Marco Rubio Plans to Offer EITC Replacement

Senator Marco Rubio, R-Fla., plans to introduce legislation that would provide a replacement for the Earned Income Tax Credit in the form of a “wage enhancement.”

In a speech last week marking the 50th anniversary of the “War on Poverty” of the Lyndon B. Johnson administration, Rubio—a possible contender for the presidency in 2016—discussed the impoverished background of his parents, who emigrated to the U.S. from Cuba. He pointed out that poverty is still a major problem in the U.S., but contended that the problem stems more from lack of mobility in society than from income inequality. Rubio rejected the Obama administration’s call for raising the minimum wage, but instead suggested a number of reforms, including replacing the Earned Income Tax Credit.

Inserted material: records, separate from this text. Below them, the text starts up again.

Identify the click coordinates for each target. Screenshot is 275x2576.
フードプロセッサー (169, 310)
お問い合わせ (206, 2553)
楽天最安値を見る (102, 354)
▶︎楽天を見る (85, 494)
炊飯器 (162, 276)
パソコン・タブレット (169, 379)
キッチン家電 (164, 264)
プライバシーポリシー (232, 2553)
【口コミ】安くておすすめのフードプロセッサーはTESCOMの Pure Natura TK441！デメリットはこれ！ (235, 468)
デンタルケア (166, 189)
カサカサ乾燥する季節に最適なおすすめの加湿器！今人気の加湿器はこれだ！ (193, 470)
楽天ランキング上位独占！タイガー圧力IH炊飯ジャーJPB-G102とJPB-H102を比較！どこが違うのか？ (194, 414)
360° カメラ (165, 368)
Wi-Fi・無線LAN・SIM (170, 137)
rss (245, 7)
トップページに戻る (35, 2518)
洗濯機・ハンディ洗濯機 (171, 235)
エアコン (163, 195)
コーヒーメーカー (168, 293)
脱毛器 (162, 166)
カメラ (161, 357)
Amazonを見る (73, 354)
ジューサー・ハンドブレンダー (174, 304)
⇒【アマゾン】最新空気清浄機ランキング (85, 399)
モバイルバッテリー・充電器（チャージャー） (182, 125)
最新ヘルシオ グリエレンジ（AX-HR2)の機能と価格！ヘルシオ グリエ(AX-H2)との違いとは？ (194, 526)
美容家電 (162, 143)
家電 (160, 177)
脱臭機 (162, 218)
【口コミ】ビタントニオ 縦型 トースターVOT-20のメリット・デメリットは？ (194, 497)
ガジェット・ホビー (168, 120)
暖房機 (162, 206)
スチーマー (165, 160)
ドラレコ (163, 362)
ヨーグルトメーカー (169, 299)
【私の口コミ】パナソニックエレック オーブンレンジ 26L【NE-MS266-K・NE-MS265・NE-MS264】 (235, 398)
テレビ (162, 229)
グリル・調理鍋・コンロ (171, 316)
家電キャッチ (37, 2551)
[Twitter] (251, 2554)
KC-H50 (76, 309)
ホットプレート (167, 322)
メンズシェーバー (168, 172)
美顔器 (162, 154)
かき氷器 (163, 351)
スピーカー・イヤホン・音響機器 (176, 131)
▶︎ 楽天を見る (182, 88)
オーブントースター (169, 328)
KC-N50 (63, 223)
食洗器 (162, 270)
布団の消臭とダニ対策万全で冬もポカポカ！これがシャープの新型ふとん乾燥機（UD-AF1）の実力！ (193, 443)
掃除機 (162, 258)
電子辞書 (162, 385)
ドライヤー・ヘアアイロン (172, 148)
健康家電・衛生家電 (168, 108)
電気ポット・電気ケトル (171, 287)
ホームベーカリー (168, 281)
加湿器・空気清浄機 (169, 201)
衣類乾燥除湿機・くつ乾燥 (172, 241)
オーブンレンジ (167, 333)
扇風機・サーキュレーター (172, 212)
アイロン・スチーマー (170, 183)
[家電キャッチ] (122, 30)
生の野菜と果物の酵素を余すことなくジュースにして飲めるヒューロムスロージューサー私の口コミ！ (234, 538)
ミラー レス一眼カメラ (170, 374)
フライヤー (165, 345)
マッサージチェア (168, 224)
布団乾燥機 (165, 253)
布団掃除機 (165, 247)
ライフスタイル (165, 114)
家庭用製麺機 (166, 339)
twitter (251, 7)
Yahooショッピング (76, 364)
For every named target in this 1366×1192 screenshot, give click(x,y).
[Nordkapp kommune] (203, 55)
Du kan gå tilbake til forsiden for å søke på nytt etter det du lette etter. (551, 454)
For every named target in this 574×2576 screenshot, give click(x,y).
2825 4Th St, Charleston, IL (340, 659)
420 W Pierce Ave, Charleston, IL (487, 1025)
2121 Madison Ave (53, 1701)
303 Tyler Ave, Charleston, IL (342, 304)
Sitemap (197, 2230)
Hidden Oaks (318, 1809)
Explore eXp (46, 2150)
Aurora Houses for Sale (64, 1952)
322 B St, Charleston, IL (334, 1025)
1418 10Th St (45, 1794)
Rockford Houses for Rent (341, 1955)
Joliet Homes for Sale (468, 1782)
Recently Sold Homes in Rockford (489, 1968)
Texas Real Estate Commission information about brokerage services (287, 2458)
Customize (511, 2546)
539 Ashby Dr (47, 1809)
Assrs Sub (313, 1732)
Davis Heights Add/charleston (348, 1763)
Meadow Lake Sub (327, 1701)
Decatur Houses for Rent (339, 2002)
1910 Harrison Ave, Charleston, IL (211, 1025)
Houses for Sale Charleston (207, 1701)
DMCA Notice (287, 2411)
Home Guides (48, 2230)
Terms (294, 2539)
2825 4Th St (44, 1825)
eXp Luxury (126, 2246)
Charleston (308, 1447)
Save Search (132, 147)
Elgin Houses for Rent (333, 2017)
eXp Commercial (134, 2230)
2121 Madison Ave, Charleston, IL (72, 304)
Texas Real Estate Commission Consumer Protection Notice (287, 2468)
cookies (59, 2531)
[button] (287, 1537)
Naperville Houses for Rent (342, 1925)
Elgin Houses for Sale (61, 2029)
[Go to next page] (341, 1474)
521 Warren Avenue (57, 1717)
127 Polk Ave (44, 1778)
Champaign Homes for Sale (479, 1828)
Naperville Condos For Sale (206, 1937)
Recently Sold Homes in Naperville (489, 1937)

“We should pursue reforms that encourage and reward work,” Rubio said in a speech last Wednesday. “That’s why I am developing legislation to replace the Earned Income Tax Credit with a federal wage enhancement for qualifying low-wage jobs. This would allow an unemployed individual to take a job that pays, say, $18,000 a year—which on its own is not enough to make ends meet—but then receive a federal enhancement to make the job a more enticing alternative to collecting unemployment insurance.”

Rubio noted that his proposal would allow single taxpayers to benefit from the “wage enhancement,” which the EITC often does not allow.

“Unlike the Earned Income Tax Credit, my proposal would apply the same to singles as it would to married couples and families with children,” said Rubio. “It would also be a preferable means of distributing benefits since it would arrive in sync with a monthly paycheck rather than a year-end lump-sum credit. And it’s a better way of supporting low-income workers than simply raising the minimum wage.”

Rubio claimed his proposal would be able to avoid fraud and abuse, a frequent problem with the EITC that has led the Internal Revenue Service to require paid tax preparers to complete a Form 8867 due diligence checklist when clients claim the EITC, or else face a $500 penalty.

“Of course, the enhancement will be highly targeted to avoid fraud or abuse, and the amount will depend on a range of factors,” said Rubio. “But we know that by promoting work over dependence, this reform would increase workforce participation in struggling communities and, in turn, would have numerous social, economic and cultural benefits to areas hardest hit by the Great Recession.”

Rubio also called for skills training for workers who are stuck in low-wage jobs, as well as a “Flex Fund” that would streamline most of the existing federal anti-poverty funding into a single agency that would then transfer the Flex Funds each year to the states so they could design and fund their own initiatives to address the factors behind “inequality of opportunity.”